2. Mesmo desprezando-nos, os equipamentos de vigilância ditatorial temiam que a multiplicação de clubes negros, movimentos de associação e o aumento do apreço pela estética black power produzisse distensões no “sentimento nacionalista” tão desejado pelo povo brasileiro. A tese do Amilcar Pereira “O Mundo Negro”: a constituição do movimento negro contemporâneo no Brasil (1970-1995)” demonstra bem esse misto de desprezo e preocupação que a “poluição negra” poderia fazer na nação brasileira, do ponto de vista dos militares.
3. No mesmo caminho: aquilo que conhecemos como Movimento Negro Contemporâneo, suas conquistas: ações afirmativas, alterações legislativas, ganho generalizado na expectativa de vida negra no Brasil; é fruto da democracia e ganha fôlego somente após a promulgação da constituição e 1988. Não é coincidência.

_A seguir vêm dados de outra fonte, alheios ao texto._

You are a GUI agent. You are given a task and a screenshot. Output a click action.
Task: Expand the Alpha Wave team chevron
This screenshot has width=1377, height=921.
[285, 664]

4. A formação de Esquadrões da Morte na década de 1970: membros da corporação policial que utilizam do assassinato extra-legal como forma de terrorismo é o fruto da ditadura e das novas relações urbanas de poder surgidas no Brasil pós anos 1960. Essa nova maneira de “matar e ameaçar matar para ordenar” visava o tinha fronteiras difusas: ora aterrorizava os comunistas e suas famílias, ora atacava as favelas e mocambos. Para quem tiver interesse sobre como se dava essa “faca de dois gumes” do assassinato policial, sugiro pesquisar dois nomes: Sérgio Paranhos Fleury e Nego Sete.

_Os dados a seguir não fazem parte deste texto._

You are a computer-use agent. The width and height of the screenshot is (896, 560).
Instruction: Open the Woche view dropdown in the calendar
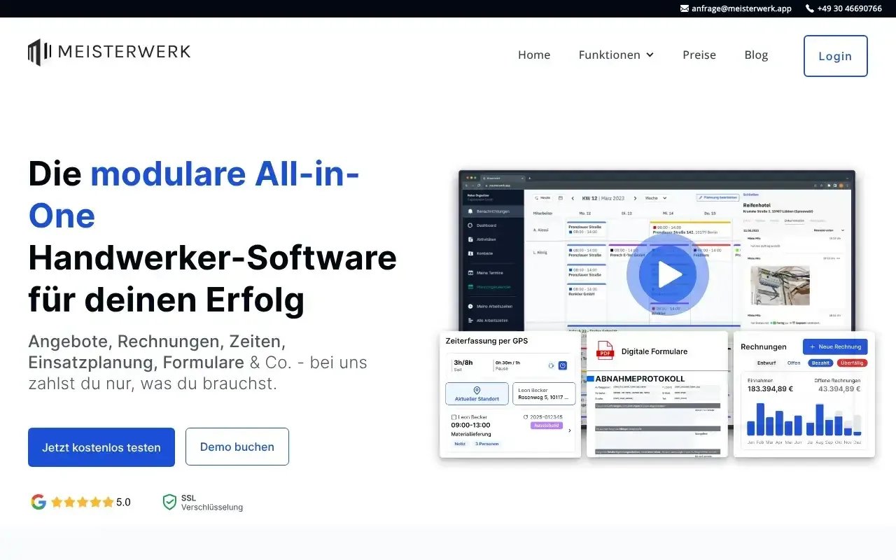pos(655,198)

5. Por fim, a ideia de que comunismo e, em geral, os movimentos socialistas brasileiros, são exclusividade das classes médias brancas talvez tenha sido a maior vitória ideológica dos militares no período pós-64. É de interesse daqueles que nos amassam passar a ideia de que a luta contra o poder é o privilégio de playboys descolados do “Brasil real” ou “Brasil profundo” ou “zapistão” como alguns ressentidos disfarçados de representação intelectual do suposto brasil popular tentam espalhar por aí.
Não deve ser por coincidência, também, que quando o Racionais MC’s, grupo negro, periférico e maior novidade estética de nossos tempos, resolveu fazer sua única música focada na biografia de um homem publico, eles escolheram Carlos Marighella, homem nordestino, negro, comunista e assassinado pela ditadura.
Que os poderosos nos matem é da vida, as desigualdades são reais e a violência quase sempre é inevitável. Que nós concordemos com o argumento de nosso algoz, isso sim é um problema.